Consensus: Blocklace + Cordial Miners
dregg federations use the Blocklace protocol with Cordial Miners for total
ordering. This replaces the previous Morpheus DAG-BFT. The Blocklace is a
CRDT DAG where equivocation is structurally detectable, and Cordial Miners
provides 3-round BFT finality.
Three-Tier Execution Model
Not all operations require consensus. dregg provides three execution tiers
with increasing coordination cost:
| Tier | Mechanism | Latency | When Used |
|---|---|---|---|
| Sovereign (PCO) | Local execution + STARK proof | Instant | Default. Agent proves own state transitions. No federation contact. |
| Optimistic (Stingray COD) | Bounded counters, commit-on-demand | Fast (local) | Concurrent resource spending. Each silo debits locally within its budget slice. |
| Ordered (Cordial Miners) | Blocklace DAG, 3-round BFT | 3 rounds | When total ordering is required: nullifier tracking, shared state, disputes. |
Most turns execute at the sovereign tier. Agents escalate to ordered consensus only when they need it (double-spend prevention, public orderbooks, dispute resolution).
The Blocklace
The Blocklace is a DAG data structure where each block references all known tips (its causal predecessors). Key properties:
- CRDT semantics: The DAG grows monotonically. Blocks are never removed. Merging two views of the Blocklace is a simple union.

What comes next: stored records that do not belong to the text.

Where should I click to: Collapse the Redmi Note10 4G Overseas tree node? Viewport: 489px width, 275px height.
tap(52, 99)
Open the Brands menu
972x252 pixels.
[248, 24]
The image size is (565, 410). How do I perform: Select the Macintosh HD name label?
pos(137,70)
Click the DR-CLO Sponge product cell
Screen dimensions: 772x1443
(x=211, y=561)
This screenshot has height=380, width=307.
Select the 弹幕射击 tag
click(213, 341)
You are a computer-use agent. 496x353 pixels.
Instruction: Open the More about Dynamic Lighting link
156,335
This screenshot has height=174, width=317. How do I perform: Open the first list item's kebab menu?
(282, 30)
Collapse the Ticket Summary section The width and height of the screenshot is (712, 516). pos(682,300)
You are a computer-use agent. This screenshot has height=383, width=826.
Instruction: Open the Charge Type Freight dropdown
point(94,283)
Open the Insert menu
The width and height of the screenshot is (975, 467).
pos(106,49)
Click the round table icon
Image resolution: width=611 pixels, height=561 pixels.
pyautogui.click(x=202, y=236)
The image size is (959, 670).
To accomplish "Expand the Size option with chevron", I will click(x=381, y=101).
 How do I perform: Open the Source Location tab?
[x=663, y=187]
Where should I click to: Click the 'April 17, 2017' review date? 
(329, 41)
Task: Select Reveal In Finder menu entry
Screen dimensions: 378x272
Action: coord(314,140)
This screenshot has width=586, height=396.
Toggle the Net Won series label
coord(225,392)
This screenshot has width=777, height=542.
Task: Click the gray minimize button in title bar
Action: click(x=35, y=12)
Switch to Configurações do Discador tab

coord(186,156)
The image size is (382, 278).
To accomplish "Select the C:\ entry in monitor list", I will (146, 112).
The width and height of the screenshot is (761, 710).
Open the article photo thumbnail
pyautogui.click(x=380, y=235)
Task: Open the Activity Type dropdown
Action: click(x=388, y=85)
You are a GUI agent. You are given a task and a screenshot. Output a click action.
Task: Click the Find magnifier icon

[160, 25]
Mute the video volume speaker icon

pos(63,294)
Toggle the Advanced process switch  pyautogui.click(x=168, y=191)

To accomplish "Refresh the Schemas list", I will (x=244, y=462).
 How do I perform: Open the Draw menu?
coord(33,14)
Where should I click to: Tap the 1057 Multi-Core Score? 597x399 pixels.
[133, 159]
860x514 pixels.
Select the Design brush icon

- Equivocation detection: If a node produces two blocks at the same round with incompatible parents, both are visible in the DAG. This is an irrefutable proof of Byzantine behavior -- no voting or accusation protocol needed.
- Quiescent: No messages are sent when there are no transactions to process. Unlike traditional BFT protocols, idle federations consume zero bandwidth.
- Causal ordering: Parent references encode happened-before relationships. The DAG provides partial ordering without any consensus protocol.
A three-node federation after two rounds. Each round-1 block references all known round-0 tips (its causal past). The highlighted ring marks the round-1 tip selected as leader by lowest-hash; its causal history is appended to the total order.
Cordial Miners (Total Ordering)
When total ordering is needed, Cordial Miners operates over the Blocklace:
- A miner creates a block referencing all known tips (cordial dissemination).
- When 2f+1 blocks at the same round are observed, the round is closed.
- A deterministic rule (lowest hash among qualifying round-r blocks) selects the leader for that round.
- The leader's causal past, minus already-committed blocks, is appended to the total order.
Finality requires 3 communication rounds. Safety relies on the Blocklace's equivocation-detection property. Tolerates f < n/3 Byzantine nodes.
A single-node federation (n=1) is simply Cordial Miners with a trivial committee. The same code path handles solo agents and large federations -- no special "solo mode."
Constitutional Consensus (Membership)
Federation membership is governed by Constitutional Consensus -- a democratic protocol built on the Blocklace:
- h-rule admission: A node is admitted when h existing members reference its join-request block in their own blocks (typically h = 2f+1).
- Timeout-leave: A node that has not produced a block within a configured timeout is automatically removed from the active set. No eviction vote needed.
- Democratic: No distinguished authority controls membership. The constitution is the rule set; enforcement is structural via the Blocklace.
This replaces epoch-based reconfiguration: membership changes are continuous and take effect as soon as the Blocklace records sufficient support.
Persistence and Bootstrapping
Nodes persist state across restarts using redb (ACID, WAL, crash-safe):
- Blocklace blocks: Persisted incrementally as they arrive. On restart, the node reconstructs its DAG view from stored blocks.
- Ledger checkpoints: Every 100 committed blocks, the full ledger state (cell commitments, note tree, nullifier set) is checkpointed atomically.
- Application state: JSON atomic snapshots for hosted cells and app services.
Fast-Sync for New Nodes
A new node joining a federation does not replay the full Blocklace history:
- Request the latest checkpoint from any federation peer (checkpoint serving API).
- Verify the checkpoint's attested root against a known trust anchor.
- Resume Blocklace participation from the checkpoint height.
Sync time is O(checkpoint_size), not O(history) -- typically seconds for a mature federation.
Network Dissemination
- Cordial dissemination: Reactive push with frontier exchange. Each node pushes new blocks to peers and responds to frontier queries with missing causal history.
- Chunked sync: Up to 100 blocks per push for catch-up scenarios.
- Plumtree gossip: Eager push (degree 3) for spanning-tree delivery, lazy push (IHave) for redundancy.
- QUIC transport: All communication over QUIC with multiplexed streams and 0-RTT resumption.